Ketten miró fijamente esos ojos intensos y no pudo moverse. Transcurrió cierto tiempo, que él no pudo calcular, y de pronto advirtió que su mujer estaba a su lado, con el lobo junto a sus rodillas. Nuevamente cerró los ojos, como si no estuviera despierto. Pero cuando lo llevaron de nuevo a su cama, pidió que le trajeran su ballesta. Estaba tan débil que no pudo tenderla. Se quedó estupefacto. Le hizo señas al criado para que se acercara, le dio la ballesta y le ordenó: el lobo. El criado titubeó, pero él estaba rabioso como una criatura y, a la noche, la piel del lobo apareció colgada en el patio del castillo. Cuando la portuguesa la vio y se enteró por los criados de lo que había sucedido, la sangre se le heló en las venas. Se acercó al lecho de su esposo. Él estaba blanco como la pared y por primera vez desde que estaba enfermo, la miró a los ojos. Ella rió y dijo: «Con esa piel me haré un gorro y vendré por las noches a chuparte la sangre».

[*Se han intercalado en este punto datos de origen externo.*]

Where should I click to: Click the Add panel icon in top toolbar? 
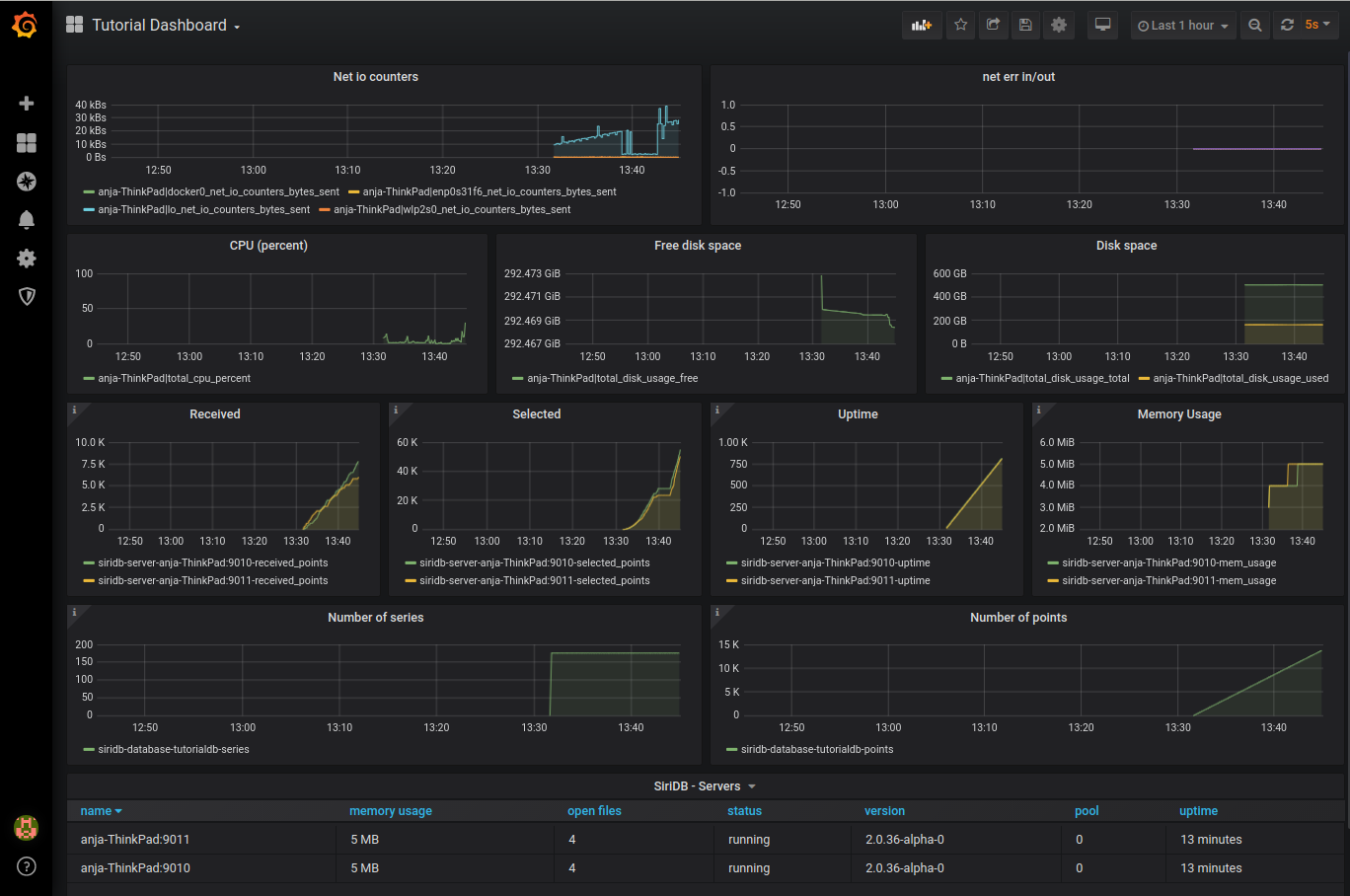click(x=921, y=25)
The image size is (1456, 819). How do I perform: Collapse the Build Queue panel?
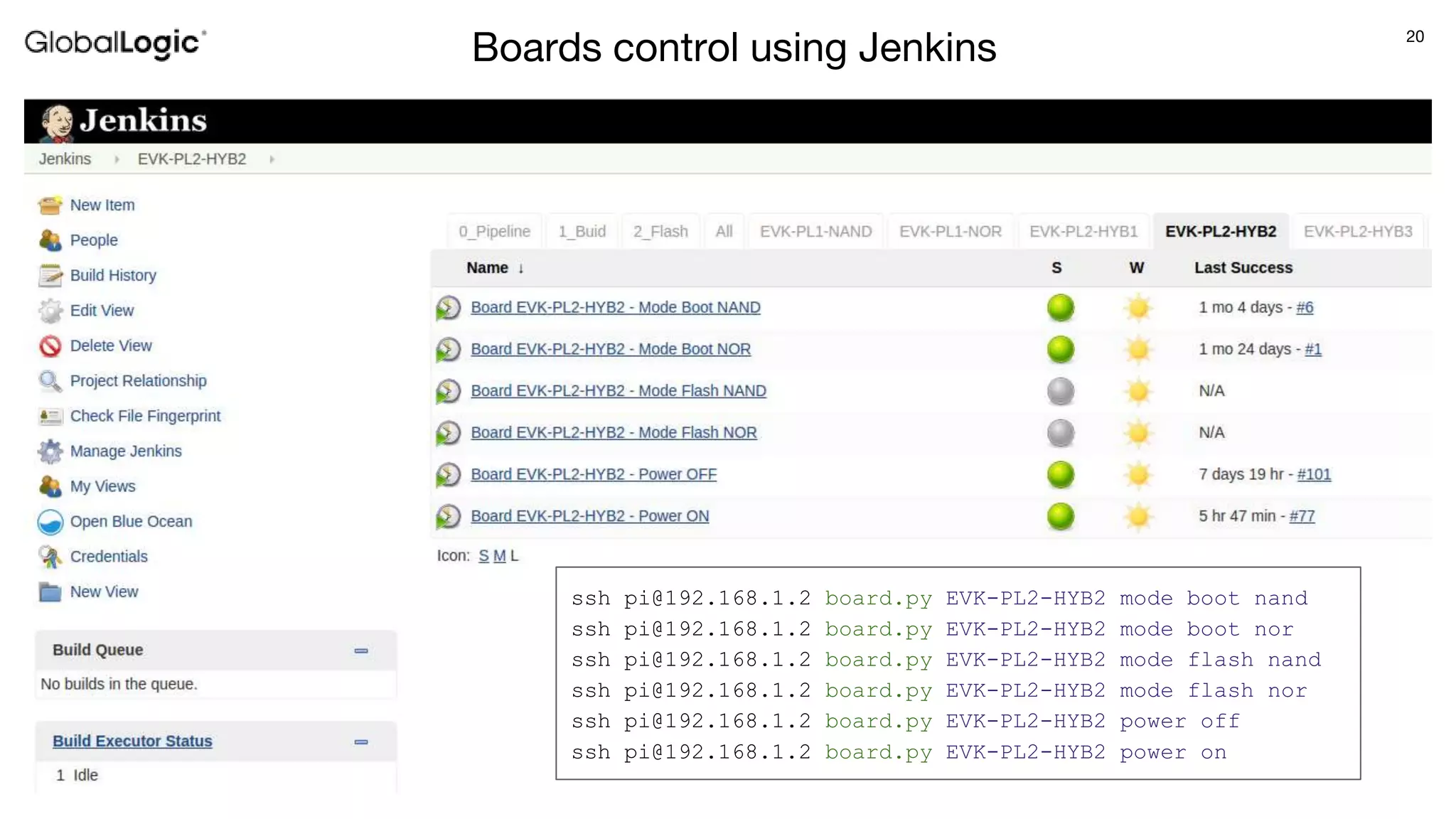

Más tarde, Ketten echó al clérigo. Cierta vez éste había dicho que desde el momento que el obispo rogaba a Dios, era peligroso para Ketten; luego le había administrado la Extremaunción. Pero eso no sucedió en seguida. La portuguesa intervino para que el capellán fuese tolerado por lo menos hasta que consiguiese un nuevo empleo. Ketten cedió. Aún se sentía débil y dormía frecuentemente al sol, sobre la hierba. En cierta ocasión, cuando se despertó en aquel sitio, estaba allí el amigo de su infancia, de pie junto a la portuguesa.

Acababa de llegar de su país, y aquí, en el norte, se parecía a su compatriota. Saludó con noble decoro y pronunció palabras que, a juzgar por la expresión de su semblante, debían ser de una particular amabilidad.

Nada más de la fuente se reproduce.